Update: I think Matz makes the case for class Symbol < String very well here: http://blade.nagaokaut.ac.jp/cgi-bin/scat.rb/ruby/ruby-core/9192 (thanks to Azolo for digging this up, and also Matz' eventual retraction).

6
excellent question! I remember being plagued by this question when i started learning ruby. However with the passage of time I just forgot about itsohaibbbhatti
+1 for proper usage of "begging the question" (and a generally clear and well-expressed question)Phrogz
{apples: 10}["apples"] should be 10? So {1 => "foo"}[1.0] should be "foo", since you mentioned Fixnum and Float as example of classes where it's done "right"?Michael Kohl
I'm confused. In your first paragraph you lay out a quite detailed explanation of why symbols and strings are fundamentally different, completely dissimilar, absolutely nothing like each other. Then, in the second paragraph you claim that they are almost the same?Jörg W Mittag
Jörg, they are similar in that if symbols did not exist, their function could be almost entirely duplicated by using (frozen) strings. They are semantically distinct but functionally very similar, and it's surprising to most newcomers that they're not related. Just like JavaScript gets by without an integer type (all JS numbers are floating-point), Ruby could get by without a symbol type. For another example, a Stack is different from an Array, but Matz had no problem adding push and pop to Array; in the same way a string can behave like a symbol (and with no extra methods).AlexChaffee

6 Answers

8
votes

This answer drastically different from my original answer, but I ran into a couple interesting threads on the Ruby mailing list. (Both good reads)

· · · ·

TASKS AND EXERCISES:
1) In the discussion of Ruby symbols and strings, retype the passage that begins at the words "Update: I think" and stops after "Matz' eventual retraction).".
2) In the discussion of Ruby symbols and strings, which two methods does the reply to Jörg say Matz added to Array?

DATA SHOWN:
· · · ·

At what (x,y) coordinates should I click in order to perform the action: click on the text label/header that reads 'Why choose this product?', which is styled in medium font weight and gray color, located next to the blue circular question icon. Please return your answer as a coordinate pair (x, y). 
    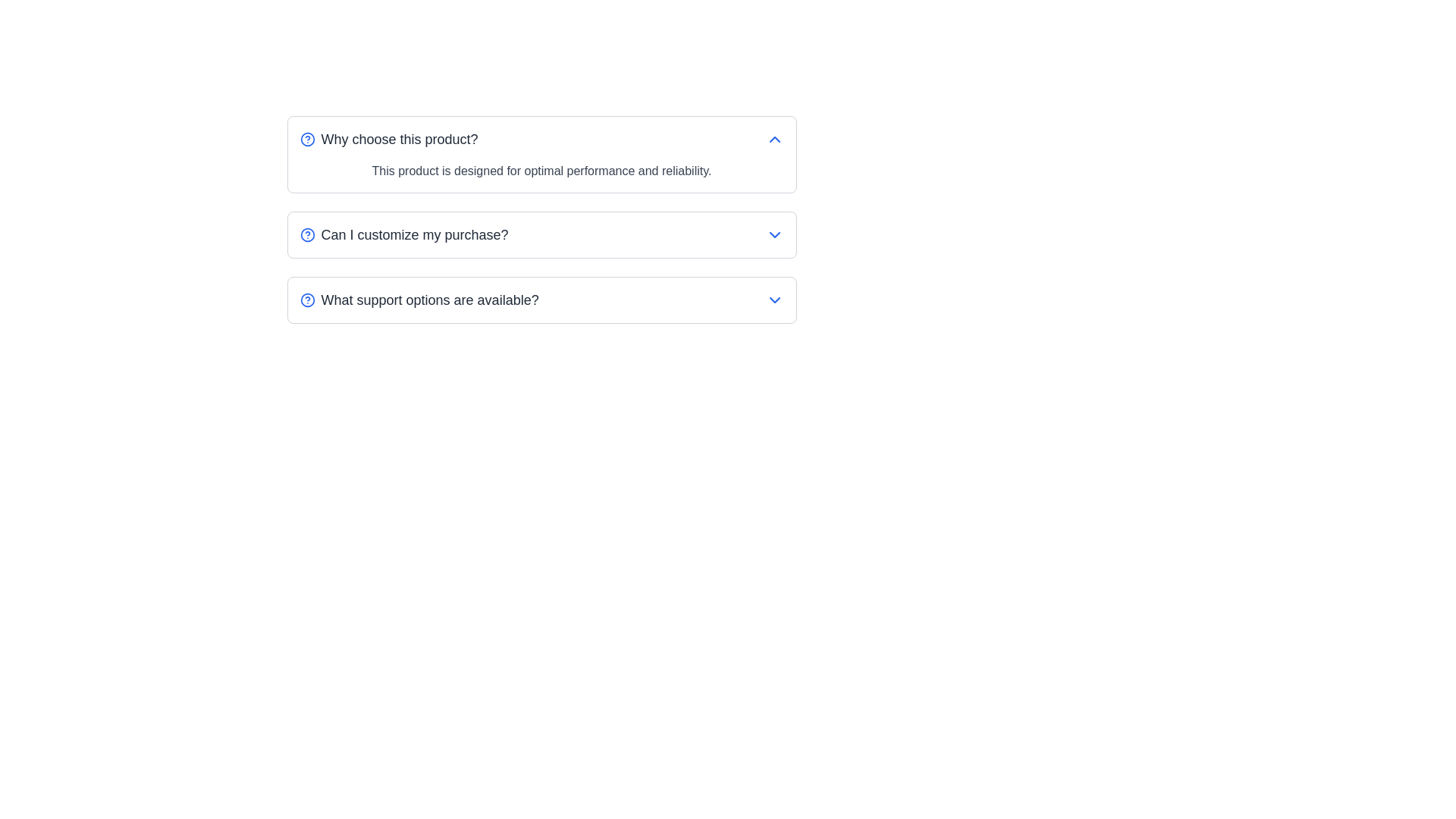
    Looking at the image, I should click on (400, 140).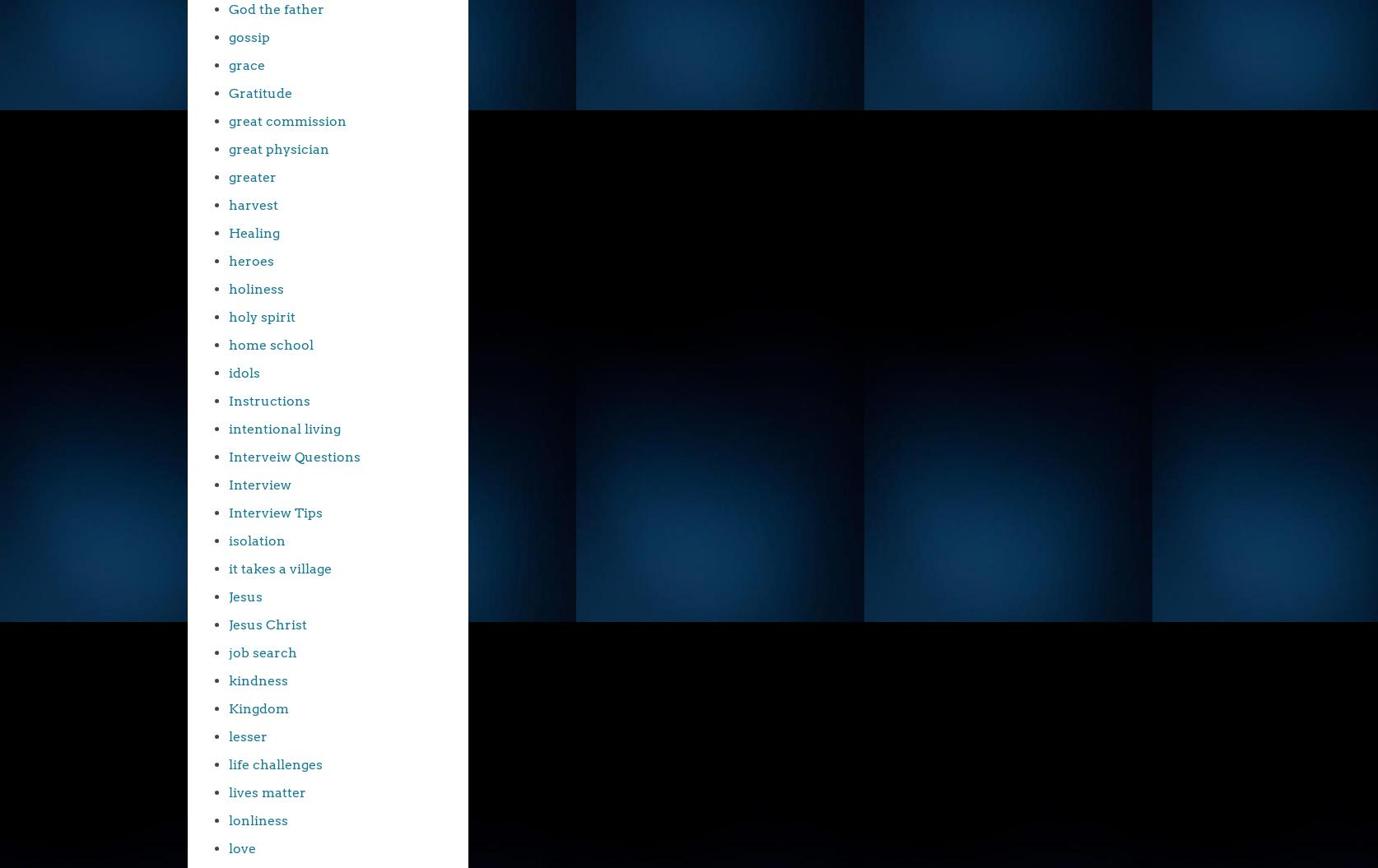 Image resolution: width=1378 pixels, height=868 pixels. What do you see at coordinates (228, 288) in the screenshot?
I see `'holiness'` at bounding box center [228, 288].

· · · ·

SOLUTION SET:
1)
Update: I think Matz makes the case for class Symbol < String very well here: http://blade.nagaokaut.ac.jp/cgi-bin/scat.rb/ruby/ruby-core/9192 (thanks to Azolo for digging this up, and also Matz' eventual retraction).

2) push and pop